* **DIRECTIONS FOR THIS TASK**
Pull every line holding the string "folder" from the records below.
EXERCISE INPUTS: Begin
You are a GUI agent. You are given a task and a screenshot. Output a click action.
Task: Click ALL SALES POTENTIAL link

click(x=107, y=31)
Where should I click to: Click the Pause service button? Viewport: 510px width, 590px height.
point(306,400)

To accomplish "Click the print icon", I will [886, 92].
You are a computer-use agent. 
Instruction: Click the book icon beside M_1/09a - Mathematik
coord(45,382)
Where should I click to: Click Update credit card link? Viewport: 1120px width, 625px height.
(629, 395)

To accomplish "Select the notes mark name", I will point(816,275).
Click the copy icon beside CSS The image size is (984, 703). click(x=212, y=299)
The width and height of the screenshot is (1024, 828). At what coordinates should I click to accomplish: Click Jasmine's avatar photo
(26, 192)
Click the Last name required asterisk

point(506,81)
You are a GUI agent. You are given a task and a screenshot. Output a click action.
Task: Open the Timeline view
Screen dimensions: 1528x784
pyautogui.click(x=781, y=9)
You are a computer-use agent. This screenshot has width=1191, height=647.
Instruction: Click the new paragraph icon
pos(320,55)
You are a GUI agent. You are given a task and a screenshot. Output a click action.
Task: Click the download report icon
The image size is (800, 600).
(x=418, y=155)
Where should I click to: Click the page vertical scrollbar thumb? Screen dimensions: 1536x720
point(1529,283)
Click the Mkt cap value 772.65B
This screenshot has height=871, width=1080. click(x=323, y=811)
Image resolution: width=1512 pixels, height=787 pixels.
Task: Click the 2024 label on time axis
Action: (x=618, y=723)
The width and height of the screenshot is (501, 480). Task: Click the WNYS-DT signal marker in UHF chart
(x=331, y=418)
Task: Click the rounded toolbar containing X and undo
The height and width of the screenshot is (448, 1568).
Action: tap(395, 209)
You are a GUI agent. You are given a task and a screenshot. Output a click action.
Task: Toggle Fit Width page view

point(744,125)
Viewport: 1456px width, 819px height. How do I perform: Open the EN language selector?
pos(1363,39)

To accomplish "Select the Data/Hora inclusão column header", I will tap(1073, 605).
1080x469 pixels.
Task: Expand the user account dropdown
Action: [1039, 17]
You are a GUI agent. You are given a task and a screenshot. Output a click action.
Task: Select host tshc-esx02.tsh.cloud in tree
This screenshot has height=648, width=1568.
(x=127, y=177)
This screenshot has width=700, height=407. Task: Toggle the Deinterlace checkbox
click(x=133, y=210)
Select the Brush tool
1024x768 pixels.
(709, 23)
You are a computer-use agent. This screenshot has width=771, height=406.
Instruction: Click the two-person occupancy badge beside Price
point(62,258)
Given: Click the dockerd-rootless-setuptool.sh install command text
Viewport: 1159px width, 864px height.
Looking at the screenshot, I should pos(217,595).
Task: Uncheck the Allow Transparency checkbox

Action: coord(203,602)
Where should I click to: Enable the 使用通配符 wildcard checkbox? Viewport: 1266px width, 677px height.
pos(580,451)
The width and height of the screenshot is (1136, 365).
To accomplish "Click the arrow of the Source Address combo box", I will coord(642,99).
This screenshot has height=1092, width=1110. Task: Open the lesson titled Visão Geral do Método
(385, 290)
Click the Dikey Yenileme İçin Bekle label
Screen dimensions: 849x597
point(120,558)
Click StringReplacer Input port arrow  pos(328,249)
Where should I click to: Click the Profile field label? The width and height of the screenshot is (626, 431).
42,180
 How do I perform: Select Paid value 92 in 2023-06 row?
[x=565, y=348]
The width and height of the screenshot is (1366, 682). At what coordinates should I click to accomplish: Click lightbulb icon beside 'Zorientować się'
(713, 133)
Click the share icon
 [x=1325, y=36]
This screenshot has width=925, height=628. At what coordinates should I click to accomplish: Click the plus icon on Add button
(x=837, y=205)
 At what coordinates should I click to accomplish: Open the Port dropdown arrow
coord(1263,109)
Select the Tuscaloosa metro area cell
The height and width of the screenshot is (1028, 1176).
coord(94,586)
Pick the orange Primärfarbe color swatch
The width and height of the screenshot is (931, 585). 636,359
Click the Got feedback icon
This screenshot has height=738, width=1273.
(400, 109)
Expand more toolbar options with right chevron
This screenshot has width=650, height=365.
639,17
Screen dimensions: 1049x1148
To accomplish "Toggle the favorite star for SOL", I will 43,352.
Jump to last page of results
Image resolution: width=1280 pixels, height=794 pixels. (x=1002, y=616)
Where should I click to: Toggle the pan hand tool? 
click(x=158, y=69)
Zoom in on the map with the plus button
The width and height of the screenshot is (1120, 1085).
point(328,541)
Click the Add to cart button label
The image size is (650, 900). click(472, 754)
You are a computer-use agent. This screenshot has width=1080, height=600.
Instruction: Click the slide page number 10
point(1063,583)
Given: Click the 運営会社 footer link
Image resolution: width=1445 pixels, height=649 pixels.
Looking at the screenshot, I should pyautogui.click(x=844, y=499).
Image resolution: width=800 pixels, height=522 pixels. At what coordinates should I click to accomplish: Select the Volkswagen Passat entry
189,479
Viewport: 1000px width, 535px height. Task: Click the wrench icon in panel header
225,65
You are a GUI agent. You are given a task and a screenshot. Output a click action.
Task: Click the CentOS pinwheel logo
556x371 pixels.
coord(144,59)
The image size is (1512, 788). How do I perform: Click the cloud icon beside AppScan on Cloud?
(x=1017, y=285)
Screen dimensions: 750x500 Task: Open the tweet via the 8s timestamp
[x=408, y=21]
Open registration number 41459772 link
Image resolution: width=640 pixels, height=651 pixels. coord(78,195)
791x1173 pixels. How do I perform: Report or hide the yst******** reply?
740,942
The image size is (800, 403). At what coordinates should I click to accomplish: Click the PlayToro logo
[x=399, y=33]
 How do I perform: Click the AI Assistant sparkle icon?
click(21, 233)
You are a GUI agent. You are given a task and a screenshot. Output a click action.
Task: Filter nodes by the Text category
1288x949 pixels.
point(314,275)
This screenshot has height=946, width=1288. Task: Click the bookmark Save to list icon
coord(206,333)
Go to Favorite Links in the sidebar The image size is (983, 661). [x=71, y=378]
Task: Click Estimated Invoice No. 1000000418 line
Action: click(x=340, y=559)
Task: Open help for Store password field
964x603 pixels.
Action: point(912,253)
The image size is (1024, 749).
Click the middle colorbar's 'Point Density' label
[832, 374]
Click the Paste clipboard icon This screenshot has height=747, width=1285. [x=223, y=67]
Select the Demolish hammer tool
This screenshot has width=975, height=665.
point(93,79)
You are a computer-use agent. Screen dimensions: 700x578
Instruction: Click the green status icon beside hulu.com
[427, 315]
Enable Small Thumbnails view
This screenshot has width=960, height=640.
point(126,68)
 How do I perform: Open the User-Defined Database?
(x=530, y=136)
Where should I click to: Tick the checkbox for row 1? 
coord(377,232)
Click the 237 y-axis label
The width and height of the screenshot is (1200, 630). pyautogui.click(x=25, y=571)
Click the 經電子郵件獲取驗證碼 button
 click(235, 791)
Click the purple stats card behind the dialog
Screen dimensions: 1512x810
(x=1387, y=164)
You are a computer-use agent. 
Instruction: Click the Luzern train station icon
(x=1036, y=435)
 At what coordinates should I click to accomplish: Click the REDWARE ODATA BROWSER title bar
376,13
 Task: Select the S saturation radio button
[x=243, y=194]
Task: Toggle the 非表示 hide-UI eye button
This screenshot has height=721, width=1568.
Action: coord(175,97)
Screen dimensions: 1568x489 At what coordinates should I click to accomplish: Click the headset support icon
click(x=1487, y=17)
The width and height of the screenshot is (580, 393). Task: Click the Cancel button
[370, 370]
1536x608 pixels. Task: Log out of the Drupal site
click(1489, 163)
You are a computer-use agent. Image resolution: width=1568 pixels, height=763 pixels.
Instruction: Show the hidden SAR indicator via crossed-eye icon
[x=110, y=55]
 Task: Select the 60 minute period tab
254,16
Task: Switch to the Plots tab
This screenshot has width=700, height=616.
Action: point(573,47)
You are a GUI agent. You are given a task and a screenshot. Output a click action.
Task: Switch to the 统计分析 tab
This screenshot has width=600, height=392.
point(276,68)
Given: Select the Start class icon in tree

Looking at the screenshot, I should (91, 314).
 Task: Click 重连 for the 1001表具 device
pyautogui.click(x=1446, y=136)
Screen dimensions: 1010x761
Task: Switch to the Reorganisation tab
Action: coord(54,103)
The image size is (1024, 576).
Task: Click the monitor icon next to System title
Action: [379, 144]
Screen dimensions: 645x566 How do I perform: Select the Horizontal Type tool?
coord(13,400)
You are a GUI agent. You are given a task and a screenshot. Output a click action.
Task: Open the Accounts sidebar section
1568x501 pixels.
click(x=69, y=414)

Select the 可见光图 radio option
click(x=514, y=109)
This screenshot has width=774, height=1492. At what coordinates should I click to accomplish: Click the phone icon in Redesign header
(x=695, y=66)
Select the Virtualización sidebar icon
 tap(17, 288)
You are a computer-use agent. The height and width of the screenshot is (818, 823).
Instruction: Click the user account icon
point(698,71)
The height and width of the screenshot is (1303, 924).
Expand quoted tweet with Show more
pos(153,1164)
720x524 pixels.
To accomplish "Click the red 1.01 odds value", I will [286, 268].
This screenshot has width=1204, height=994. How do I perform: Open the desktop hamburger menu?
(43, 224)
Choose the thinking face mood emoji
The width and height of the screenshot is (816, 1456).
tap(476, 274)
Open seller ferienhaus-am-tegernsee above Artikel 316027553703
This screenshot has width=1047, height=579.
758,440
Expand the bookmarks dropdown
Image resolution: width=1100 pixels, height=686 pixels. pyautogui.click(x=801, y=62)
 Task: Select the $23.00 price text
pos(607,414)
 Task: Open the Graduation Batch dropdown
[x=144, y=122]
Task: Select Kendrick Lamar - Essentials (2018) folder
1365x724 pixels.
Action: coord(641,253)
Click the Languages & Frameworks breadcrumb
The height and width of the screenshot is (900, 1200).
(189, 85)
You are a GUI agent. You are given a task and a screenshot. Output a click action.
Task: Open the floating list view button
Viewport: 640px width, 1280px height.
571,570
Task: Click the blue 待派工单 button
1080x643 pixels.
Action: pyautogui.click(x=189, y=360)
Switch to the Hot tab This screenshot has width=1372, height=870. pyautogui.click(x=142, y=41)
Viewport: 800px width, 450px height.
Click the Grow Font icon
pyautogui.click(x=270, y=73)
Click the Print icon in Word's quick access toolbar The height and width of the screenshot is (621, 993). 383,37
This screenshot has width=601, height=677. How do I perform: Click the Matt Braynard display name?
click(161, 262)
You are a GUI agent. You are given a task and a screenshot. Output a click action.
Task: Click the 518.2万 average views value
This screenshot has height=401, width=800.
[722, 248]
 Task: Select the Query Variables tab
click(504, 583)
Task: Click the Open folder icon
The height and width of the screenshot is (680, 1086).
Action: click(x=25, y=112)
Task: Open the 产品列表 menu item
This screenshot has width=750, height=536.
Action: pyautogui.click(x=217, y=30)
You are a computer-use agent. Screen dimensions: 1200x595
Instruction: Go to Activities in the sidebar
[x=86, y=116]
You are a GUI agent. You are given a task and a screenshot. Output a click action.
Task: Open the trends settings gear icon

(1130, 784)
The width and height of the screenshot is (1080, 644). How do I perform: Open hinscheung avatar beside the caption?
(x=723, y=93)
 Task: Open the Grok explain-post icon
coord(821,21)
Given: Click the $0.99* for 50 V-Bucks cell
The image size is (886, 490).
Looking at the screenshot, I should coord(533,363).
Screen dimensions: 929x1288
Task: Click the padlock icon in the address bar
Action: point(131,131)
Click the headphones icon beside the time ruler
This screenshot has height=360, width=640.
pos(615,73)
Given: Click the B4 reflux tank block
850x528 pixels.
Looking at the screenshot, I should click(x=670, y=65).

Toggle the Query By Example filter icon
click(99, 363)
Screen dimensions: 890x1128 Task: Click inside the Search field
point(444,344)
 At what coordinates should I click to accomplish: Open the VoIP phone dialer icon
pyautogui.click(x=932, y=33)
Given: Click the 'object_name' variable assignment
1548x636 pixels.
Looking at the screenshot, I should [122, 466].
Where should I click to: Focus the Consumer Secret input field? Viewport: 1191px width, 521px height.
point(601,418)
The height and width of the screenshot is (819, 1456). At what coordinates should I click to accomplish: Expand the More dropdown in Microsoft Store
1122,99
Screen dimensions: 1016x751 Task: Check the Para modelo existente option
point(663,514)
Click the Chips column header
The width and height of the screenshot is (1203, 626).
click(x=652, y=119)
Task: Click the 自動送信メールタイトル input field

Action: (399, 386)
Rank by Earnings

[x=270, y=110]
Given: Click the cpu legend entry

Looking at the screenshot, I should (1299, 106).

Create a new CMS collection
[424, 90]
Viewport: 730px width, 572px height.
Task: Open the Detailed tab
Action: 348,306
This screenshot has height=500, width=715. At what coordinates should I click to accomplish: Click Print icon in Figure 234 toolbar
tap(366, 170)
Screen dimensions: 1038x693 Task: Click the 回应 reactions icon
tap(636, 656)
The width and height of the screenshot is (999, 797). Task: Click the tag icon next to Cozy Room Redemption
EXERCISE INPUTS: End
* **SOLUTION BELOW**
Task: Select Kendrick Lamar - Essentials (2018) folder
Task: Click the Open folder icon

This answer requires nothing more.